Rather than flaking off in scales, as in plaque psoriasis, the plaques of erythrodermic psoriasis tend to come off in sheets.
This form of psoriasis can alter body chemistry, causing dehydration and protein loss. Symptoms may include:
- increasing heart rate
- sudden changes in body temperature
Erythrodermic psoriasis can become life-threatening, so necessitates prompt treatment.
Other symptoms of psoriasis
Skin lesions are only the outside manifestation of psoriasis. Because psoriasis occurs when the body attacks healthy cells, people with psoriasis may experience other symptoms. These include infection of psoriasis lesions.
About 30 percent of people with psoriasis develop psoriatic arthritis. Psoriatic arthritis causes inflammation in the joints. Joints may be painful, weak, and swollen. Psoriatic arthritis can also cause fatigue. Left untreated, this form of arthritis can cause permanent joint damage.
Proper treatment for psoriasis depends on the severity of the symptoms. Doctors generally start with treatments that are well tolerated by a person, adjusting the treatment regimen based on how well symptoms respond.
Topical creams are applied directly to the skin and can reduce the symptoms of psoriasis.
Treatments can include:
- Phototherapy: Regular exposure to ultraviolet (UV) light.

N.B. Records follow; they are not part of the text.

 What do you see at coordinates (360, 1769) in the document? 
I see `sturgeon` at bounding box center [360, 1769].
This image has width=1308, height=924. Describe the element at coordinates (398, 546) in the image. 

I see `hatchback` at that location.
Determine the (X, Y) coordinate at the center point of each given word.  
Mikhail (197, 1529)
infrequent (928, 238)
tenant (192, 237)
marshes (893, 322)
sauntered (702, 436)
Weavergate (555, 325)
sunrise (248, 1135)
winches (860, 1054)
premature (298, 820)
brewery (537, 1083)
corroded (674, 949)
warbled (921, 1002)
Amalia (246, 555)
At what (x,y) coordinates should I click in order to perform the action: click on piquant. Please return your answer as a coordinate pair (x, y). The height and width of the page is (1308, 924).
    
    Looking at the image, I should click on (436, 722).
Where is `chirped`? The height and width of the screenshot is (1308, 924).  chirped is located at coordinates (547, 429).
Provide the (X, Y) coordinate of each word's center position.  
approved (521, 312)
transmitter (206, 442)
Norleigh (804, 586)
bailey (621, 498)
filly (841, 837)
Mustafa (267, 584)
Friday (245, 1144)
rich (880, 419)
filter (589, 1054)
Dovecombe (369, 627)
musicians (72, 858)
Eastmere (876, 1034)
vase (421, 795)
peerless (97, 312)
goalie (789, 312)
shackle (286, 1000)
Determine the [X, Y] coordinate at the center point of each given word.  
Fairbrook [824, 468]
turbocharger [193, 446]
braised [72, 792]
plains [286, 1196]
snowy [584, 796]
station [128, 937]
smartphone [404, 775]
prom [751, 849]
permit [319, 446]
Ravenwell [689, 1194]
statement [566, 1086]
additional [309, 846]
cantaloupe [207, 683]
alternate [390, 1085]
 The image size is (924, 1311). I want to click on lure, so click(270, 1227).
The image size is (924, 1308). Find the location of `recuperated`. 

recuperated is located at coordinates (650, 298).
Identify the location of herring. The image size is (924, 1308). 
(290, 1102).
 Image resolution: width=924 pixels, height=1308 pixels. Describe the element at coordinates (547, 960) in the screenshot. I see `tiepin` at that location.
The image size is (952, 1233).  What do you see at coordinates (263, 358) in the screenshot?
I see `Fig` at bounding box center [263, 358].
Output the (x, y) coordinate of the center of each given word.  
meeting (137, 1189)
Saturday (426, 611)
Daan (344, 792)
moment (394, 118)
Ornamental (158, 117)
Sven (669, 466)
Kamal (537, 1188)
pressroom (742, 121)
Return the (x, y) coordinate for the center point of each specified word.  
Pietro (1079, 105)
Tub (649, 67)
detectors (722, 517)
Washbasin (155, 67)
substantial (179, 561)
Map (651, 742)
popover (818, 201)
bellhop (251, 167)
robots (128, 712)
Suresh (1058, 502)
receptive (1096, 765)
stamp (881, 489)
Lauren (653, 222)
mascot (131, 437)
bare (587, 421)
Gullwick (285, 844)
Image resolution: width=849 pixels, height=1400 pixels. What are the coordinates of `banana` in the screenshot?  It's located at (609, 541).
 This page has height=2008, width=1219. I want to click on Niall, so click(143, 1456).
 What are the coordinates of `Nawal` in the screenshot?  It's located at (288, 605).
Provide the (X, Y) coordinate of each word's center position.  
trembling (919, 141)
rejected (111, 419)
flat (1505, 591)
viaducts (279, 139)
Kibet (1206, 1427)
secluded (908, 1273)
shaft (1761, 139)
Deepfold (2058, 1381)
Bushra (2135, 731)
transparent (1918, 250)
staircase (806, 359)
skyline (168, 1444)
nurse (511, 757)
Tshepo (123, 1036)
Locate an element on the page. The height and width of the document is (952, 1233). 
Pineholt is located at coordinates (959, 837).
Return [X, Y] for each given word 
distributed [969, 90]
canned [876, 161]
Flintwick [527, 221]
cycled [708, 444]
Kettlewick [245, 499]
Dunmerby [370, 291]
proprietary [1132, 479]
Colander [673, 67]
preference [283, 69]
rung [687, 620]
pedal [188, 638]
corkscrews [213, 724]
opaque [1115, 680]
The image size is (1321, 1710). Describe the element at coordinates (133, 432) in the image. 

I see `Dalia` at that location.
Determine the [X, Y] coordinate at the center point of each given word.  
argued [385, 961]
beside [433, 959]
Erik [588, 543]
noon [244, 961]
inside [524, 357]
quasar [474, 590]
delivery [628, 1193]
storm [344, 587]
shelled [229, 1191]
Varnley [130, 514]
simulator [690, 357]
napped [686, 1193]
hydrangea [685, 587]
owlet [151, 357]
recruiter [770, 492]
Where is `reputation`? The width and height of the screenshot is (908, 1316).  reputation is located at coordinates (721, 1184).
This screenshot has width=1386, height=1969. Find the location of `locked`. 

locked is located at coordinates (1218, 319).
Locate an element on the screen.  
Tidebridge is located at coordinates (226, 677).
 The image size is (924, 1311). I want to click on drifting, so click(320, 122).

- Systemic drugs: These drugs may be taken orally or via injection, and include drugs such as methotrexate and cyclosporine.
- Biologics: These protein-based drugs are given via intravenous (IV) infusion.
- New oral treatments: A number of new oral treatments feature "small molecules" that target immune cells and are effectively absorbed by mouth.
- Lifestyle changes: Avoiding known triggers, and promptly treating triggers such as strep throat, can reduce the frequency and severity of outbreaks.
- Topicals: Topical remedies such as corticosteroids often reduce symptoms, and some are available over the counter.
- Complementary and alternative remedies: Some people with psoriasis find that alternative remedies, including special diets, acupuncture, and homeopathy, reduce symptoms.
When to see a doctor
Psoriasis is highly treatable, but a proper diagnosis is necessary for treatment.
People should see a doctor for psoriasis if:
- the rash is accompanied by other symptoms, especially fever, weakness, chills, or intense pain
- the lesions appear to be infected, and have pus oozing from them
- red lines are coming out of the lesions, as this can indicate a rapidly spreading infection
- signs of erythrodermic psoriasis are present
- a child shows signs of Von Zumbusch psoriasis
- psoriasis treatment is not working, or is causing serious side effects
- it is the first outbreak a person has experienced
People should also consult a doctor if their psoriasis does not follow its usual pattern. For example, a person whose psoriasis outbreak usually lasts for a week should see a doctor if the lesions last for longer than 2 weeks.